**Yazı alıntısı**

GÜNCEL EGE YEREL YÖNETİMLER EKONOMİ POLİTİKA SPOR RÖPORTAJLAR YAZAR CAFE FOTO GALERİ VİDEO GALERİ
Metin ÖNEY
YAZARLAR
10 Eylül 2019 Salı

Eğitim ve öğretim

18 milyondan fazla genç ve çocuk okullara başladı.

Hayırlı olsun.

Sağlıkla gidip gelsinler.

Kazasız belasız gidip gelsinler.

Çünkü:

Bilhassa çocuklara yönelik suçlar işlenmesin.

Anneler, babalar akşamı çocuklarına kavuşma özlemi ile beklesinler, yoksa endişe ile değil.

18 yılda çok sayıda bakan geldi, geçti.

Nerdeyse her iki yıla bir bakan düştü.

Her gelen “yeni bir sistem” getirdi, daha önce yapılanı kaldırdı.

Sonra gelen de bir evvelkini değiştirdi…

Kendisinin getirdiğinin “en iyisi” olduğun iddia etti.

Hasılı, “yaz boz” tahtasına döndü.

Önce bir konunun altını çizerek vurgulayalım:

Milli Eğitim bakanlığı, İçişleri Bakanlığı, Dışişleri Bakanlığı, Adalet Bakanlığı ve Milli Savunma Bakanlığı “Devlet Bakanlığı”dır.

Yani…

Devlet dediğimiz hukuksal kurum bu bakanlıklardan oluşur…

Bunlar Devlet’in “olmazsa olmaz”larıdır…

O halde bu bakanlıkların stratejileri aynı zamanda Devlet’in genel politikasını tayin ve tespit eder.

Şimdi ve öncelikle:

Milli Eğitim Bakanlığı’nın temel şartı “Milli” olmasıdır.

Tıpkı “Milli Savunma Bakanlığı” gibi…

Bunlar kurulduklarından bu yana isimlerinin başında “Milli” kelimesi bulunur.

Temel şarttır.

Gelelim günümüze:

Bu temel şart olarak nitelendirdiğimiz “Milli”lik kaldı mı?

**Toplanan veriler**
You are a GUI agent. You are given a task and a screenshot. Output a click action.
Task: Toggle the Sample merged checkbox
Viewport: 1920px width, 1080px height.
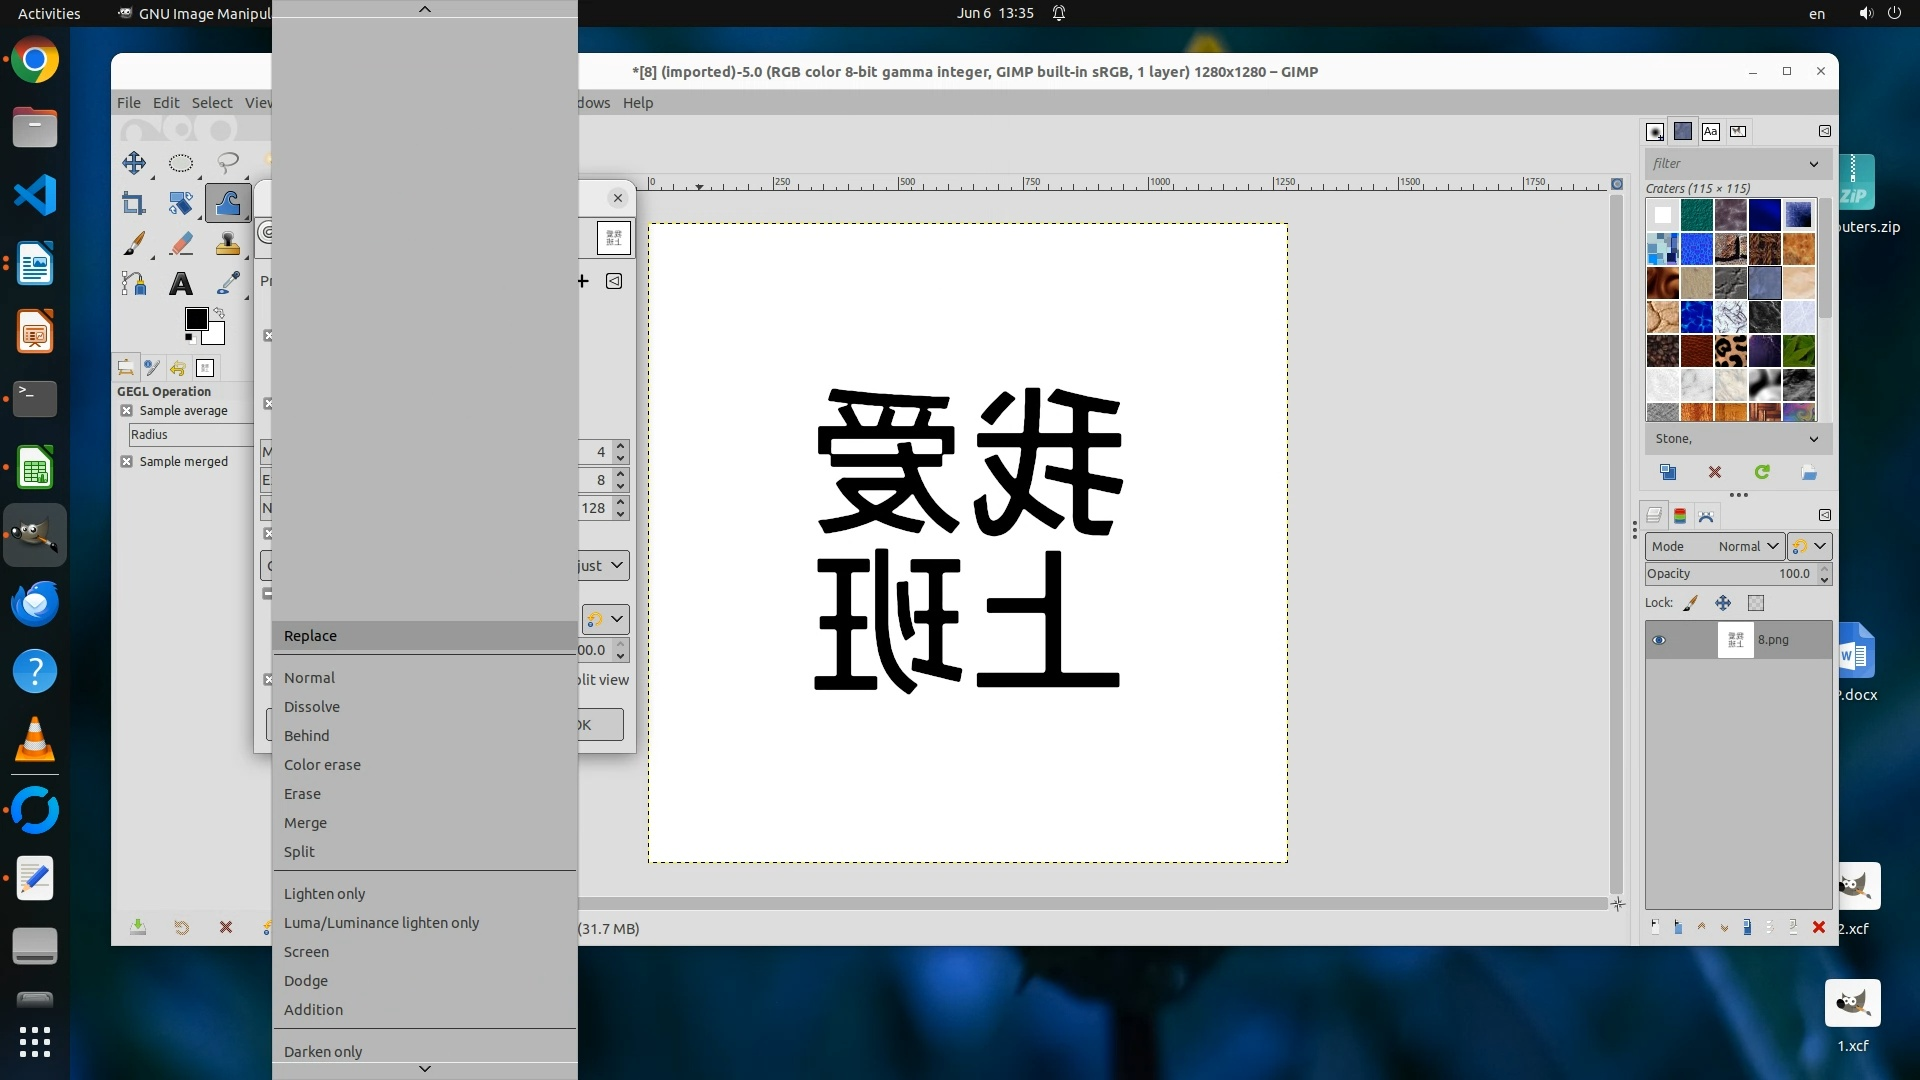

**Görev amacı**
Eğitim ve öğretim konulu yazının "Kazasız belasız gidip" ifadesinden başlayıp "bakan geldi, geçti." ifadesine kadar (bu ifade de dahil) süren bölümünü, "kavuşma özlemi" yerine "kavuşma sevinci" koyarak düzenle.

**Görev yanıtı**
Kazasız belasız gidip gelsinler.

Çünkü:

Bilhassa çocuklara yönelik suçlar işlenmesin.

Anneler, babalar akşamı çocuklarına kavuşma sevinci ile beklesinler, yoksa endişe ile değil.

18 yılda çok sayıda bakan geldi, geçti.